Portals first emerged when the browser captured the hearts, minds and imagination of the software industry. With the advent of the browser, the windowed desktop was suddenly passé and the assumption was that the browser itself could become a kind of desktop. It wasn’t websites like Yahoo!, Excite, Lycos and AOL were also dubbed portals because they provided a similar kind of entry point to surfing the web.
Early portals evolved into the idea of an “Enterprise Portal” – portal software that provided a coherent access to all relevant enterprise applications, as well as to information available in the enterprise and to relevant external information services. Business users could arrange ‘portlets’ by choosing elements from a common set of interfaces to back office systems. Access to intranets, extranets and useful Internet resources could also be available. The business user could simply “pick and mix’, with a little help from IT.

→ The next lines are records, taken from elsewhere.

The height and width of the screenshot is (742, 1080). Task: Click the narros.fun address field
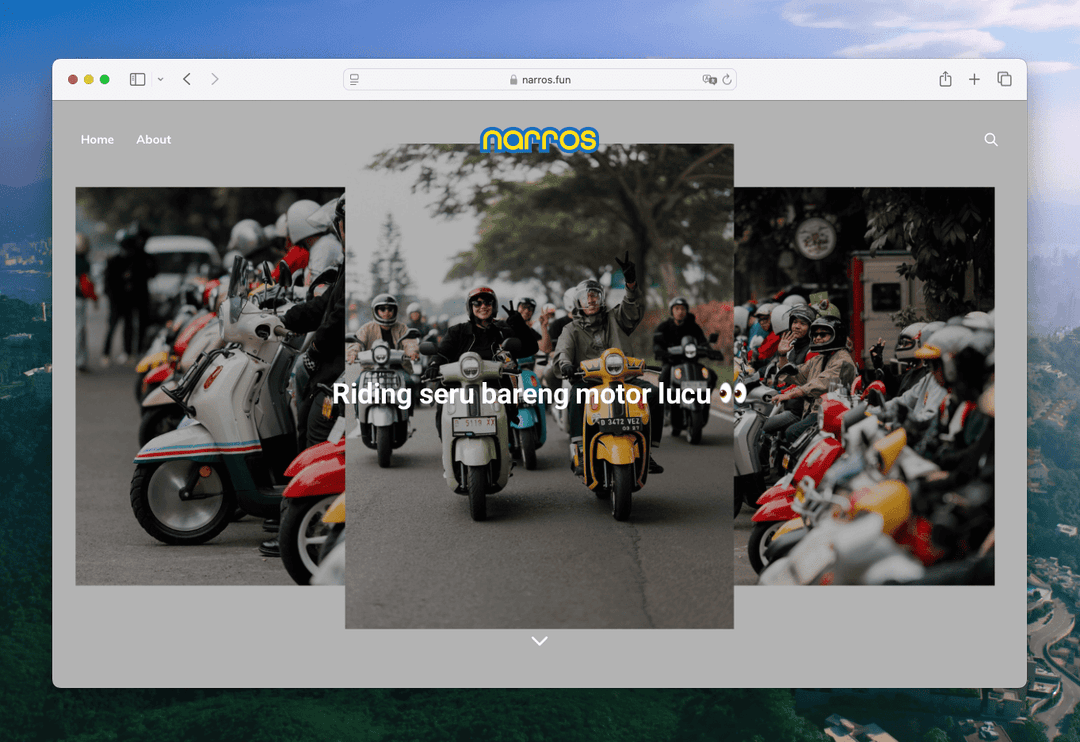pyautogui.click(x=540, y=80)
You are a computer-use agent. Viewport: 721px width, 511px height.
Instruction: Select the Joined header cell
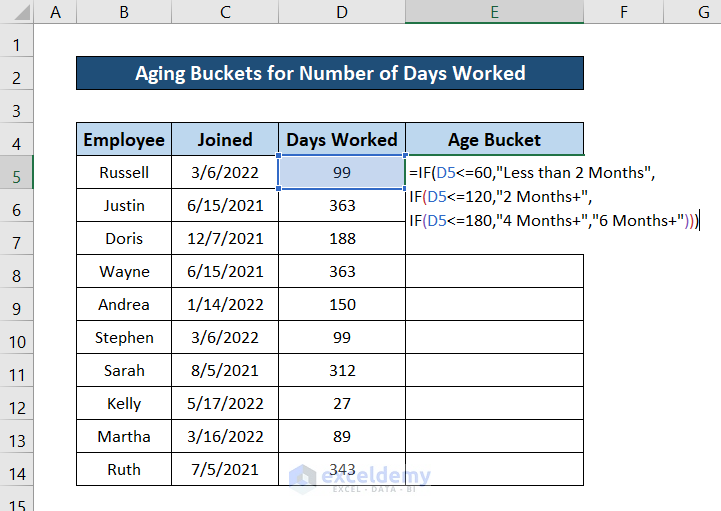[x=225, y=140]
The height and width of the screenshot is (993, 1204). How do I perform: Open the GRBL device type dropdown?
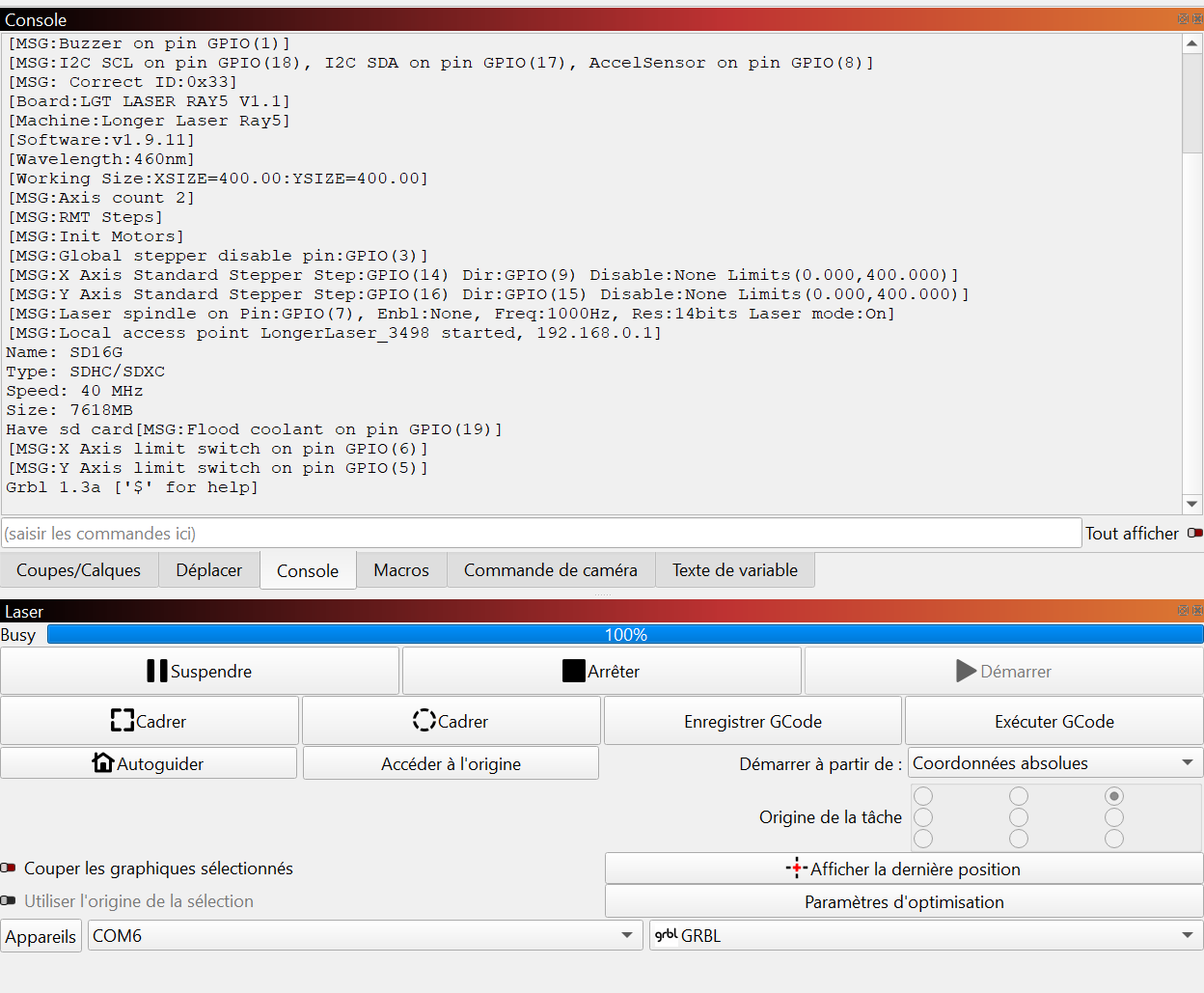[925, 935]
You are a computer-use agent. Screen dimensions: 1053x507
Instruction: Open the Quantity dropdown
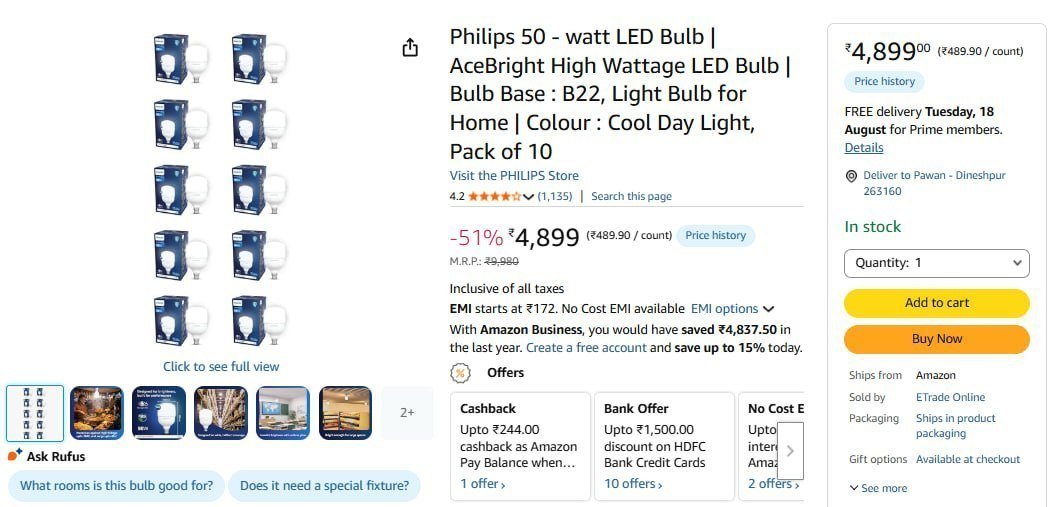936,263
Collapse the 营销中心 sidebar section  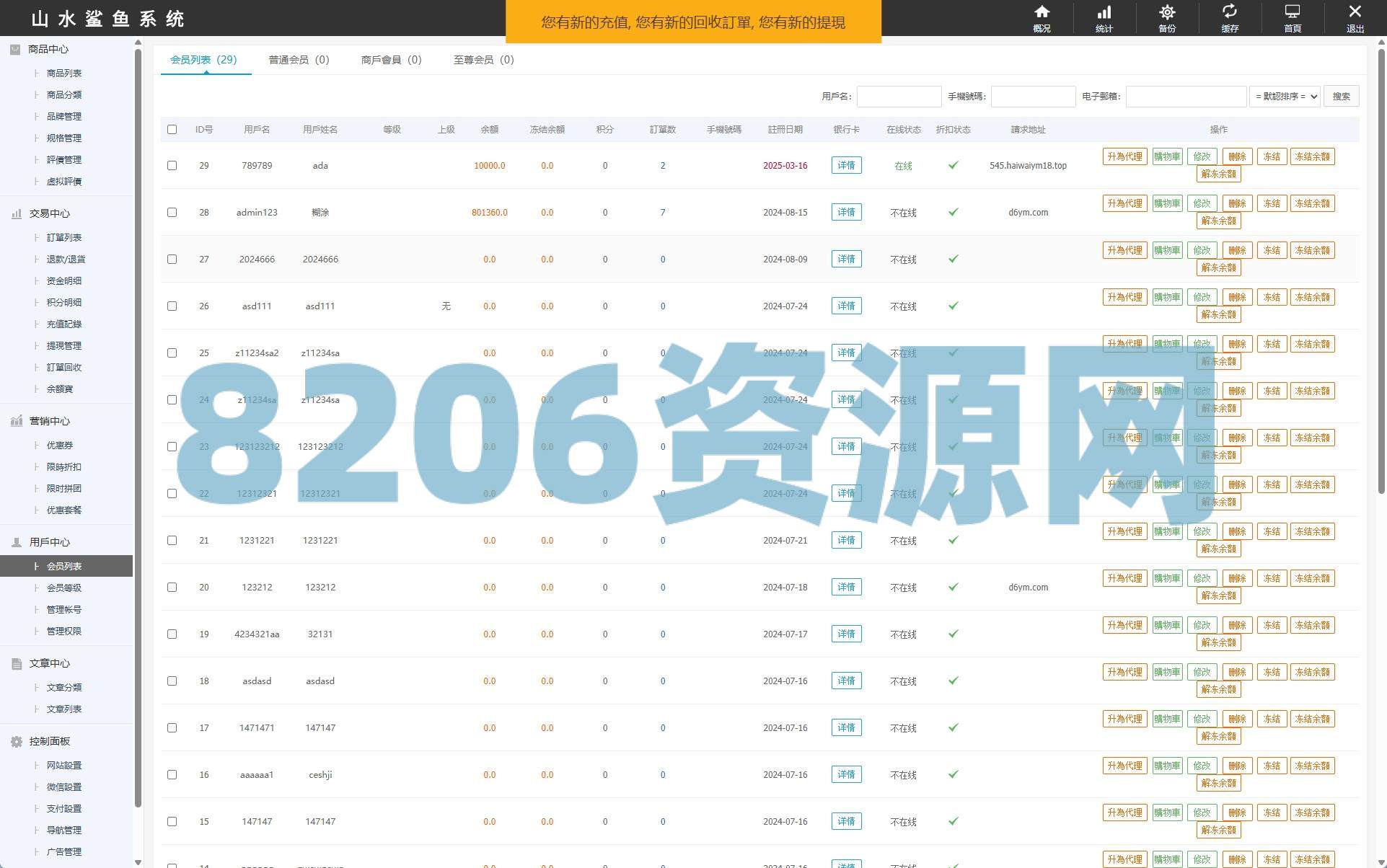49,421
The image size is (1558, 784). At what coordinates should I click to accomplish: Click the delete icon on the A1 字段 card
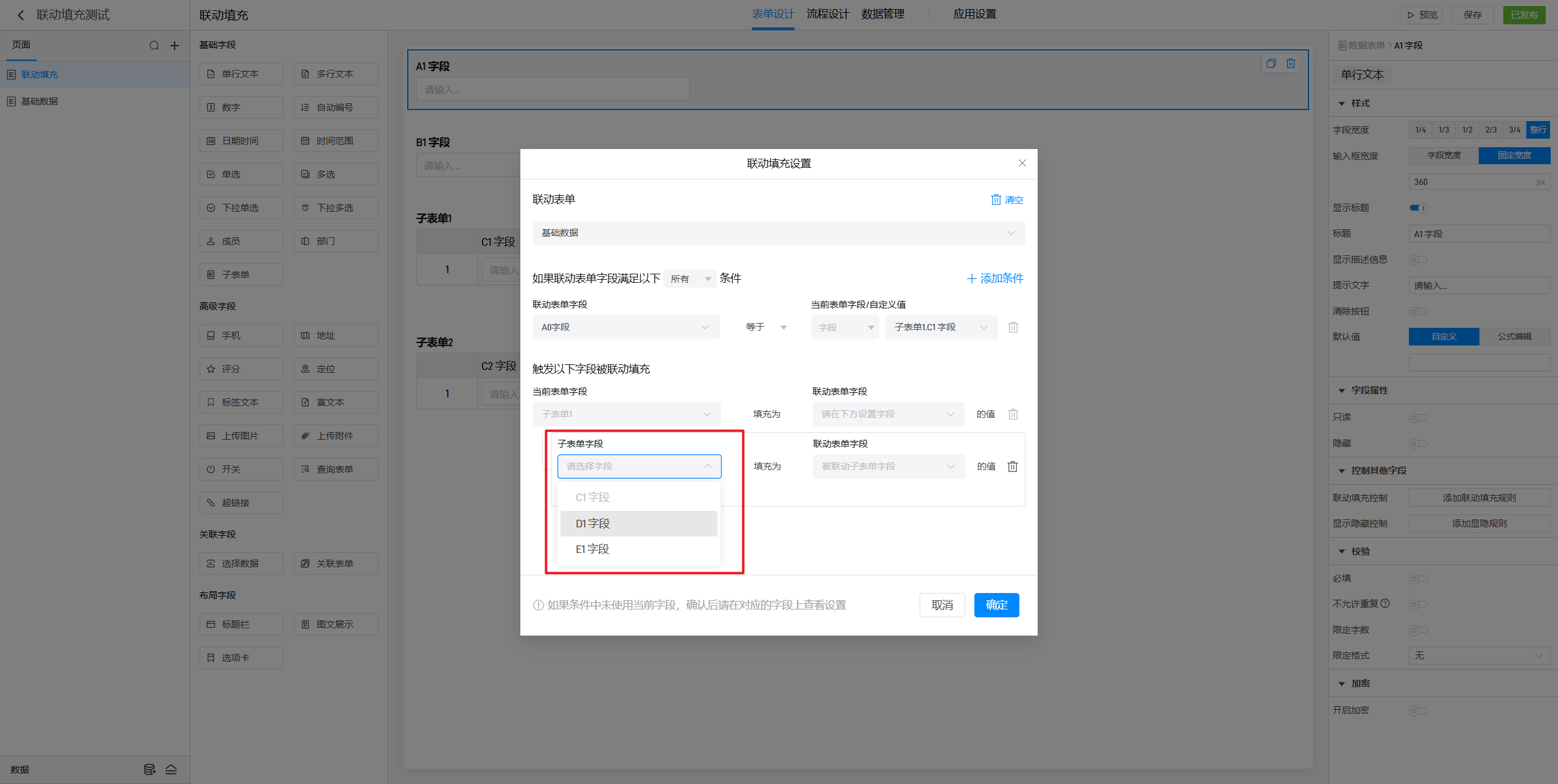pos(1291,63)
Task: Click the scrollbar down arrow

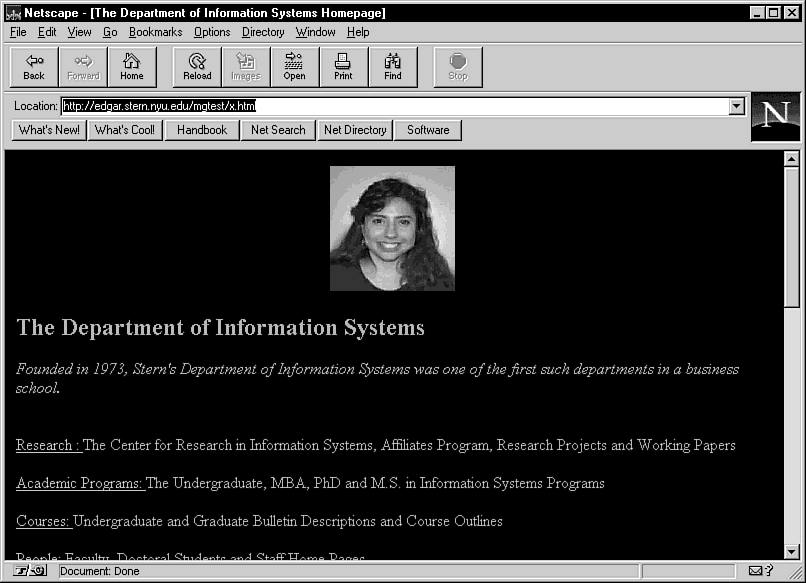Action: click(792, 551)
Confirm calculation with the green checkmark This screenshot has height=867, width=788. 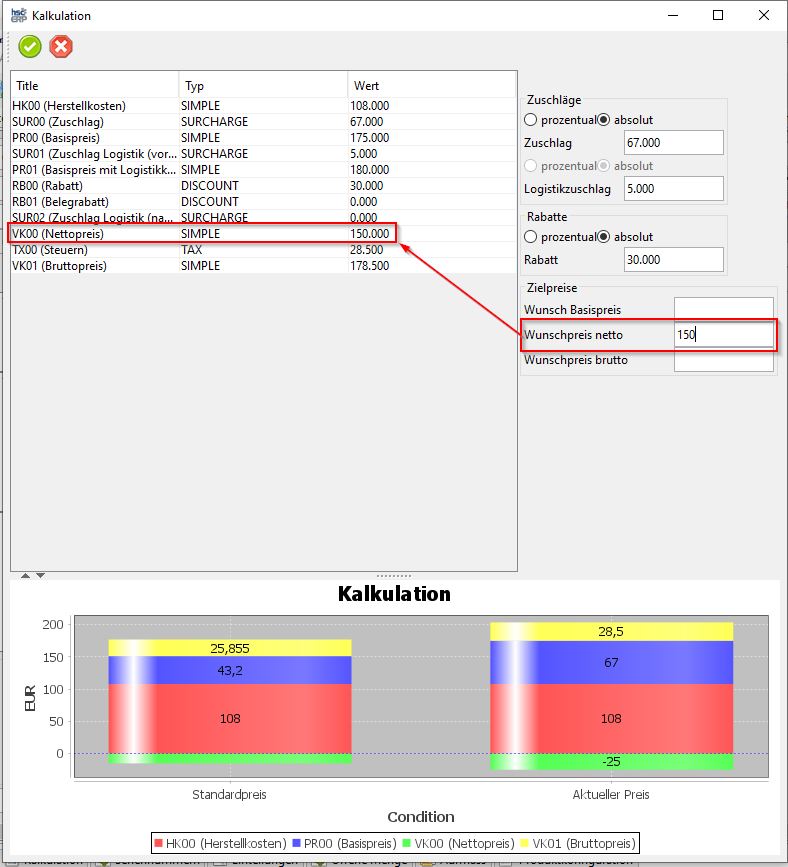[30, 46]
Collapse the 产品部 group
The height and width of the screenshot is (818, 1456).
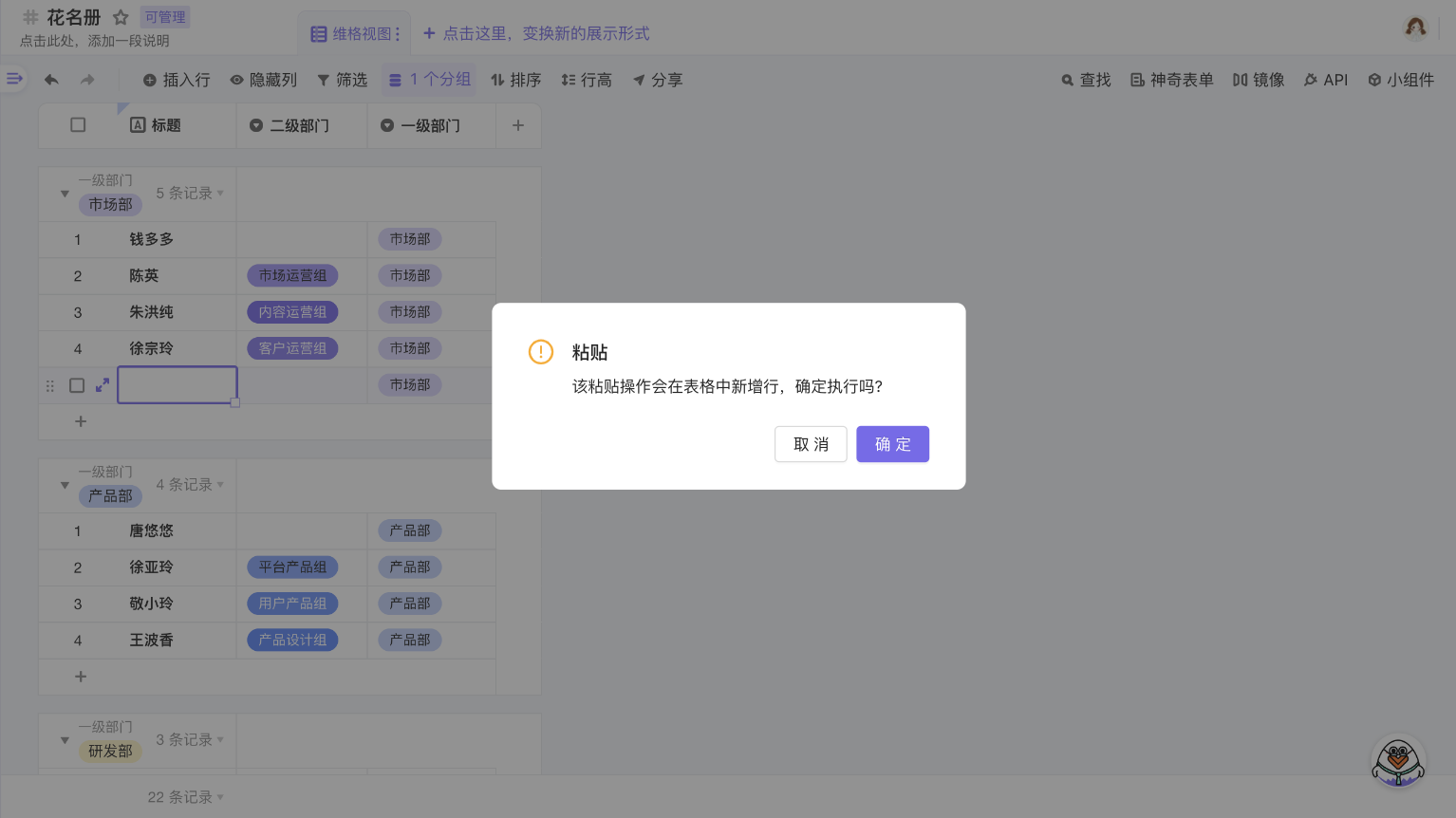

It Was Never Going To Work
This idea was never going to work because there were too many business applications that portals could not accommodate (Windows and client/server apps, AS/400 apps, old mainframe apps, etc.) It was never going to be possible to convert all of those applications to have browser front-ends before the browser front-end itself changed. Here we are in 2007 and it has changed. Everybody’s talking about Web 2.0; Web 2.0 is certainly not your elder brother’s browser interface.
The portals that have been built and implemented are usually half-solutions at best. The rug is being pulled from under them because Web 2.0 is promising a shiny new GUI and portals are already beginning to look like something the dog won’t eat.
It Was All Wrong Anyway
In my opinion, portals were a wrong idea from the start. The crux of the matter is this: When you want to use some sort of access device, be it a desktop or a laptop or a PDA, you want either to navigate to stuff or do stuff. In a sane and secure world, you need to authenticate who you are before you can do anything. Authentication requires some kind of ID management software. If there were such a thing as a “portal” it should have a deeply intimate relationship with an ID management system that would ultimately allow the user to invoke permitted applications. So far so good – we might just be able to imagine a portal that does that – I believe that Sun has such a product.
But the next requirement simply blows everything away. The “portal” needs to be able to present a workable interface on whatever access device is being used (or possibly, refuse to execute because it isn’t possible) for whatever service has been requested.
For this, you need much than just a browser. You actually need a whole Service Oriented Architecture. What we are gradually uncovering here is a whole set of presentation services that needs to include identity and security services, messaging services (both for work flows and communications), interface presentation and translation (possibly dynamic) and probably, registry-based navigation.
And that is why it’s all over for portals; portals are miles away from being able to fit into SOA. Even if Web 2.0 wasn’t making them look terribly long in the tooth, they’d become an embarrassment when you tried to integrate them into a Service Oriented environment. It’s time to close the door on portals, and tiptoe quietly away.